When using Myisam tables to behavior is just as advertised, the timestamp value does change automatically on update of a record.

How to repeat:
I was adding a timestamp to an innodb table.  The field would record the timestamp for a new record, but would not change when the sql update command ran on an existing record.  

I changed to table type to myisam and ran the same web pages and the timestamp field changed with each update.

Suggested fix:
The work around is to manually update the timestamp field during the record update.
[9 May 2005 19:47] MySQL Verification Team
I was unable to repeat could you please provide a test case?

miguel@hegel:~/dbs/4.1$ bin/mysql -uroot test
Welcome to the MySQL monitor.  Commands end with ; or \g.
Your MySQL connection id is 3 to server version: 4.1.11-debug-log

Type 'help;' or '\h' for help. Type '\c' to clear the buffer.

mysql> create table myt (id int, myt timestamp)engine=InnoDB;
Query OK, 0 rows affected (0.04 sec)

mysql> insert into myt (id) values (1);
Query OK, 1 row affected (0.01 sec)

mysql> select * from myt;
+------+---------------------+
| id   | myt                 |
+------+---------------------+
|    1 | 2005-05-09 16:42:27 |
+------+---------------------+
1 row in set (0.00 sec)

mysql> update myt set id=24 where id=1;
Query OK, 1 row affected (0.04 sec)
Rows matched: 1  Changed: 1  Warnings: 0

mysql> select * from myt;
+------+---------------------+
| id   | myt                 |
+------+---------------------+
|   24 | 2005-05-09 16:43:11 |
+------+---------------------+
1 row in set (0.00 sec)

mysql>
[17 Sep 2006 22:56] Ted Suter
I had this same issue, tried the dev's test and it worked, yet my table didn't.

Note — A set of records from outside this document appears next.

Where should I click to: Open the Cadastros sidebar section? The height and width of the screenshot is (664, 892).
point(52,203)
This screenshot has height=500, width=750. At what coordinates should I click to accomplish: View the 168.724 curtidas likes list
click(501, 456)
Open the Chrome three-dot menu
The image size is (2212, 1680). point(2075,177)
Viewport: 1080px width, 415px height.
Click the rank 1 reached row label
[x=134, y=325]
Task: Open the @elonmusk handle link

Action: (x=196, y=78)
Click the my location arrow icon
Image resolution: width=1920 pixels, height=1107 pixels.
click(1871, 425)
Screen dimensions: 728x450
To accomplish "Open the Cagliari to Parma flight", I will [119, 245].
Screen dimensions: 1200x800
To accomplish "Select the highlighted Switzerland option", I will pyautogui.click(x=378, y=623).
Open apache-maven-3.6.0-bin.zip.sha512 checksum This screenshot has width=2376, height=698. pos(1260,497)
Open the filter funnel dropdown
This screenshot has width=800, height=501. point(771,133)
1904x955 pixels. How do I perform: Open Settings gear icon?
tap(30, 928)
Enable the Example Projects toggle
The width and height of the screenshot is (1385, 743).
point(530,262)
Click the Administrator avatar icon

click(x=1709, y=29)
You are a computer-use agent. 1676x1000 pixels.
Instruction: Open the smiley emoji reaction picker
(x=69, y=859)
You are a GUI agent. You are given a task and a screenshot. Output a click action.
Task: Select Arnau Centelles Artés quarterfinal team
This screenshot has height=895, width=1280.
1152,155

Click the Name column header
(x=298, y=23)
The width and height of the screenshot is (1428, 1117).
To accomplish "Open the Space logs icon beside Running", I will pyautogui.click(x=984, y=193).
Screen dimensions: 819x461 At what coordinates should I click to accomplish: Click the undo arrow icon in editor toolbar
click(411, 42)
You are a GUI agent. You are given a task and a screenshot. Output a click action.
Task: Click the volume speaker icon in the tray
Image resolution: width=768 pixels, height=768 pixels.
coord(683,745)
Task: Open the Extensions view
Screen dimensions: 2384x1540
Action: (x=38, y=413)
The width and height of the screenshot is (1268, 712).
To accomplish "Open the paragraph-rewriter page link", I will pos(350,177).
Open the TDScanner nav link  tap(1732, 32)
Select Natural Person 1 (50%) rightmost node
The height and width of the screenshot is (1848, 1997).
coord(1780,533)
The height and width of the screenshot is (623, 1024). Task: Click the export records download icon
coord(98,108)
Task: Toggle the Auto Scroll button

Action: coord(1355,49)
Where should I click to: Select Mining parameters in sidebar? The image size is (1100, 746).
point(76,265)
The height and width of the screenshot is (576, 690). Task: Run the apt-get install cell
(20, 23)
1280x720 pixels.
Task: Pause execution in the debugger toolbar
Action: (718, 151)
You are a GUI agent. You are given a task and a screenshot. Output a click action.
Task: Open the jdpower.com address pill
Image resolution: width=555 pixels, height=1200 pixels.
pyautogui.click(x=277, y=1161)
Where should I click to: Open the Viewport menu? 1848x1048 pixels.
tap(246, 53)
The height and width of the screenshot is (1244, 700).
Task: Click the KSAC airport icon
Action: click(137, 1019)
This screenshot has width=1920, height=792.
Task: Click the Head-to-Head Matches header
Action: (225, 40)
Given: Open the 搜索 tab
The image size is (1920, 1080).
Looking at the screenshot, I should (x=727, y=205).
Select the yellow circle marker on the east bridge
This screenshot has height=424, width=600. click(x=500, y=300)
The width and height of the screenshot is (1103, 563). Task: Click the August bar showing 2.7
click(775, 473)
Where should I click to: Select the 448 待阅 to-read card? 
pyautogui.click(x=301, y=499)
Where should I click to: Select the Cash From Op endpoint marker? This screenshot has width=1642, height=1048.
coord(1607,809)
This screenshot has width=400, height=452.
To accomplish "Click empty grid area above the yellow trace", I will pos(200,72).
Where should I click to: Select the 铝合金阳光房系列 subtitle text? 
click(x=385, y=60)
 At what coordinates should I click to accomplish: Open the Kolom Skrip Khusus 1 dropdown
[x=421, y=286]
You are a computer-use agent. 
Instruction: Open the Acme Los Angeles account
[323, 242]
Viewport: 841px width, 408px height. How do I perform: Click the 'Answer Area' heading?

In short the issue was that I had a default value and not null on the col.

  `LastModified` timestamp NOT NULL default '0000-00-00 00:00:00',

fixed with a manual change to

  `LastModified` timestamp,

MySQL Query Browser FTW! If I had manually typed this in I would have been too lazy to type in more then "`LastModified` timestamp,", nor would it even ever occure to me to set not null or a default on a timestamp. Hope this helps someone else pulling their hair out over something that should always just work. If that is invalid syntax it should puke the CREATE TABLE back at the user with an nive lil error message.

To go into more detail, to fix this do a "SHOW CREATE TABLE tablename" and take its output. Drop the old table... hope ya didn't have data. Now load into write.exe (bad chars in notepad) and modify it, then run it as a query. It will restore the table in a properly working state. You may want to decruft other elements of it before you do. Now timestamps work. 

FYI I think only one timestamp will be autoupdated per table, so if you have two and only one is updated this is not likely you problem. However this is somewhat senseless as you could always just use the first timestamp... don't look at me like that. Someone actually had this problem.